+++ Supplied entries +++
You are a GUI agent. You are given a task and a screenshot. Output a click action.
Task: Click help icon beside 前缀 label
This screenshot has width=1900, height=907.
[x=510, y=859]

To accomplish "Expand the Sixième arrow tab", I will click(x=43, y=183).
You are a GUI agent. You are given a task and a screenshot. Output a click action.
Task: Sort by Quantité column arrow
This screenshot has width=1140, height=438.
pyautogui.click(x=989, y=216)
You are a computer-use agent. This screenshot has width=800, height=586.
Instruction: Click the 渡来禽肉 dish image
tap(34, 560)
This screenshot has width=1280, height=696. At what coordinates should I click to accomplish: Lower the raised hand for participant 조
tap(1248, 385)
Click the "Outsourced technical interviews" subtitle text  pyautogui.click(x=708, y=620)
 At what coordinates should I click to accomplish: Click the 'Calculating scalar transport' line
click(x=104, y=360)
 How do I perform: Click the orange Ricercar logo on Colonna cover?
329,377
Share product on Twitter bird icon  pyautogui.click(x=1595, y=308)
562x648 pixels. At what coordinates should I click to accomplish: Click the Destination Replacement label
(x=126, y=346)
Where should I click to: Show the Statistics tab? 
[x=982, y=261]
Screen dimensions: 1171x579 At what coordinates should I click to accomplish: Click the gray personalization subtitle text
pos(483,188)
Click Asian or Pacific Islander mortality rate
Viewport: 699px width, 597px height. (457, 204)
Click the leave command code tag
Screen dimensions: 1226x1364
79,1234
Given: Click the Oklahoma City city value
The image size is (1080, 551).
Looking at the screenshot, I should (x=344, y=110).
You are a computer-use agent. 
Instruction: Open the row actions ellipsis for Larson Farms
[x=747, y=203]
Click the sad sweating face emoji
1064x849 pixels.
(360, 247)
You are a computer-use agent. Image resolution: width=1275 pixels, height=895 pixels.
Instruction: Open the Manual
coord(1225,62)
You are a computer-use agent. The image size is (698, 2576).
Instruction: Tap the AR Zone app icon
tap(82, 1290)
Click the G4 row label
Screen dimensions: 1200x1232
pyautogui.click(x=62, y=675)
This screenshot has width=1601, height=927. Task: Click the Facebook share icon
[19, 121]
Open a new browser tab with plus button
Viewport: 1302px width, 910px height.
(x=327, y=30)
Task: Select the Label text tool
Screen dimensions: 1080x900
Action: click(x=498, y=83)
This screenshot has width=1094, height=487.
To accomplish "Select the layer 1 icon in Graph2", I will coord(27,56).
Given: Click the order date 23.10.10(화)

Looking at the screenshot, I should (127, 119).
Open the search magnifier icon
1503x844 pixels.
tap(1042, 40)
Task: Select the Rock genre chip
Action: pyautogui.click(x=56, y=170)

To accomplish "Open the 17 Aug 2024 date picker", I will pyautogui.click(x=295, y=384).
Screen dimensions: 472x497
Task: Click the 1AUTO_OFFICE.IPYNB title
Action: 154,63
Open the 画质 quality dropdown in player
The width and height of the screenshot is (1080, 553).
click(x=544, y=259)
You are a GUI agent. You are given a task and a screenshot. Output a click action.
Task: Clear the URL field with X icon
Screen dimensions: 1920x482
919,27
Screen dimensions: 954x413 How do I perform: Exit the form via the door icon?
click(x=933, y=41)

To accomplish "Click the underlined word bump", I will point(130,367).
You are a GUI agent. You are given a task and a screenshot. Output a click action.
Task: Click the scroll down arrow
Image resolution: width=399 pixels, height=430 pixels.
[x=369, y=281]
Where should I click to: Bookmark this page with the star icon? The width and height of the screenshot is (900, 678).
+++
> Exercise:
Reproduce each entry exactly, with nothing missing.

> Output of the exercise:
You are a GUI agent. You are given a task and a screenshot. Output a click action.
Task: Click help icon beside 前缀 label
This screenshot has width=1900, height=907.
[x=510, y=859]

To accomplish "Expand the Sixième arrow tab", I will click(x=43, y=183).
You are a GUI agent. You are given a task and a screenshot. Output a click action.
Task: Sort by Quantité column arrow
This screenshot has width=1140, height=438.
pyautogui.click(x=989, y=216)
You are a computer-use agent. This screenshot has width=800, height=586.
Instruction: Click the 渡来禽肉 dish image
tap(34, 560)
This screenshot has width=1280, height=696. At what coordinates should I click to accomplish: Lower the raised hand for participant 조
tap(1248, 385)
Click the "Outsourced technical interviews" subtitle text  pyautogui.click(x=708, y=620)
 At what coordinates should I click to accomplish: Click the 'Calculating scalar transport' line
click(x=104, y=360)
 How do I perform: Click the orange Ricercar logo on Colonna cover?
329,377
Share product on Twitter bird icon  pyautogui.click(x=1595, y=308)
562x648 pixels. At what coordinates should I click to accomplish: Click the Destination Replacement label
(x=126, y=346)
Where should I click to: Show the Statistics tab? 
[x=982, y=261]
Screen dimensions: 1171x579 At what coordinates should I click to accomplish: Click the gray personalization subtitle text
pos(483,188)
Click Asian or Pacific Islander mortality rate
Viewport: 699px width, 597px height. (457, 204)
Click the leave command code tag
Screen dimensions: 1226x1364
79,1234
Given: Click the Oklahoma City city value
The image size is (1080, 551).
Looking at the screenshot, I should (x=344, y=110).
You are a computer-use agent. 
Instruction: Open the row actions ellipsis for Larson Farms
[x=747, y=203]
Click the sad sweating face emoji
1064x849 pixels.
(360, 247)
You are a computer-use agent. Image resolution: width=1275 pixels, height=895 pixels.
Instruction: Open the Manual
coord(1225,62)
You are a computer-use agent. The image size is (698, 2576).
Instruction: Tap the AR Zone app icon
tap(82, 1290)
Click the G4 row label
Screen dimensions: 1200x1232
pyautogui.click(x=62, y=675)
This screenshot has width=1601, height=927. Task: Click the Facebook share icon
[19, 121]
Open a new browser tab with plus button
Viewport: 1302px width, 910px height.
(x=327, y=30)
Task: Select the Label text tool
Screen dimensions: 1080x900
Action: click(x=498, y=83)
This screenshot has width=1094, height=487.
To accomplish "Select the layer 1 icon in Graph2", I will coord(27,56).
Given: Click the order date 23.10.10(화)

Looking at the screenshot, I should (127, 119).
Open the search magnifier icon
1503x844 pixels.
tap(1042, 40)
Task: Select the Rock genre chip
Action: pyautogui.click(x=56, y=170)

To accomplish "Open the 17 Aug 2024 date picker", I will pyautogui.click(x=295, y=384).
Screen dimensions: 472x497
Task: Click the 1AUTO_OFFICE.IPYNB title
Action: 154,63
Open the 画质 quality dropdown in player
The width and height of the screenshot is (1080, 553).
click(x=544, y=259)
You are a GUI agent. You are given a task and a screenshot. Output a click action.
Task: Clear the URL field with X icon
Screen dimensions: 1920x482
919,27
Screen dimensions: 954x413 How do I perform: Exit the form via the door icon?
click(x=933, y=41)

To accomplish "Click the underlined word bump", I will point(130,367).
You are a GUI agent. You are given a task and a screenshot. Output a click action.
Task: Click the scroll down arrow
Image resolution: width=399 pixels, height=430 pixels.
[x=369, y=281]
Where should I click to: Bookmark this page with the star icon? The width and height of the screenshot is (900, 678).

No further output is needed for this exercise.